I looked forward to today’s ride through the Malheur National Wildlife Refuge. Linda and I have visited the refuge four times and always found it abundant with birds no matter the season. I expected fewer birds today because of all the people. Indeed, there were fewer birds, but still some good ones.
|Farmland south of Burns|
|One of the few trees|
|Heading up Wright's Point|
|On top of Wright's Point|
|We have our fans|
A couple of miles further on, we turned off the main road for lunch at the refuge headquarters. This side trip added about 15 miles to the ride, but was well worth the effort. With everyone spread out over the lawn for lunch, almost all the birds we might have seen made themselves scarce. Hummingbirds still came to the feeders and the resident great horned owl stayed in his roost high in one of the trees. Owls are so good at blending in, that he wasn’t too worried about the crowd gathered below. Barn swallows chased bugs over the pond and a few pelicans were visible through the scope. Otherwise, the only birds were in the taxidermy room where one of the wildlife managers answered questions.

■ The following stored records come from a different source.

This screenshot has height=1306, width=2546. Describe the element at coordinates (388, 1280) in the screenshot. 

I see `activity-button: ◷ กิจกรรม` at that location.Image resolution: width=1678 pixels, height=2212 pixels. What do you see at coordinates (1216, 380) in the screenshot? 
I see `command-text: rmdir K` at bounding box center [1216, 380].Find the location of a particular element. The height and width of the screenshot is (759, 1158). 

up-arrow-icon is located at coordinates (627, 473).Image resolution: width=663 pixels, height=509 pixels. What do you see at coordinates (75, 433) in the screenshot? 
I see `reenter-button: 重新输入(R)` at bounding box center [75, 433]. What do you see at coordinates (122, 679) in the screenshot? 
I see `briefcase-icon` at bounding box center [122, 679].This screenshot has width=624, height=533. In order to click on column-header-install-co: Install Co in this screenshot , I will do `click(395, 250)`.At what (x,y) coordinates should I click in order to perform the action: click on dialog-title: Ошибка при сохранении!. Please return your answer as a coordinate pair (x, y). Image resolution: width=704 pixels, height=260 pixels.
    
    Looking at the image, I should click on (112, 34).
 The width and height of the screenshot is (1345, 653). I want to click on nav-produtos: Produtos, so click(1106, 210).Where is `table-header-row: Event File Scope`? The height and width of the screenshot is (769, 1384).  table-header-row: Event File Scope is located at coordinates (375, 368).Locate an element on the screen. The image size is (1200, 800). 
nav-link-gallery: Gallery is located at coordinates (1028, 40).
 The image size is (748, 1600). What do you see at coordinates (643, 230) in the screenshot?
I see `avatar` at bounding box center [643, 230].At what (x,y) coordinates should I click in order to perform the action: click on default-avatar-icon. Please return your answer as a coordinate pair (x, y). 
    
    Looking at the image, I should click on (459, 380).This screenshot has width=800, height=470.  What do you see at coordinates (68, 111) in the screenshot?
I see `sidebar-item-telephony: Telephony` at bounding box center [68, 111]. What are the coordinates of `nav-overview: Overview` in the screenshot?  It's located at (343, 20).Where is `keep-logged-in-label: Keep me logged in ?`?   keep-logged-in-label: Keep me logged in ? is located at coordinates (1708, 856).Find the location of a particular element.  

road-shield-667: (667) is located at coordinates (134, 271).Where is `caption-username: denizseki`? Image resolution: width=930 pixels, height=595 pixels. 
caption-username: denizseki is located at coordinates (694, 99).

|Lunch at Malheur Visitor Center|
|View from the Visitor Center|
Our camp for the next two nights was on a ranch near Diamond. The rancher allowed us to set up our small city on a recently mowed wheat field. Being so isolated we got a real sense of the size of this operation as we approached the camp. From a mile off, it really does look like a small town in the distance. That evening astronomers from OMSI and some volunteers put on a sky party. The area here is one of the most accessible places to get grand views of the night sky. While the lights of our camp dimmed the view somewhat, we still had an excellent view of the night sky and were able to identify the constellations, planets, and major stars – with our guide’s help of course. Long lines snaked behind each of the six telescopes the volunteers had brought.
|This was the fifth sign created for us on our way to the Diamond ranch where we spent two nights. It is typical of the welcome we received everywhere we stopped.|
|Our camp. From a distance it looks like the small town it really is.|
Our guide also shared that we have two lunar eclipses, one solar eclipse, and the possibility of the brightest comet of the century visiting us this Christmas. Any of these might mean additional trips to eastern Oregon for the clear skies unencumbered by the lights of a tent city of 2500 people.
Our entertainment for the night was a bike rodeo showing off the skills of some of the Bike Gallery mechanics. Events like ‘no-foot-down’ and the figure-eight race entertained us. Scoring was arbitrarily reminiscent of “Whose Line is it Anyway?” the improve comedy show hosted by Drew Carey several years ago. Or perhaps you were fortunate enough to see the original (and superior?) British version.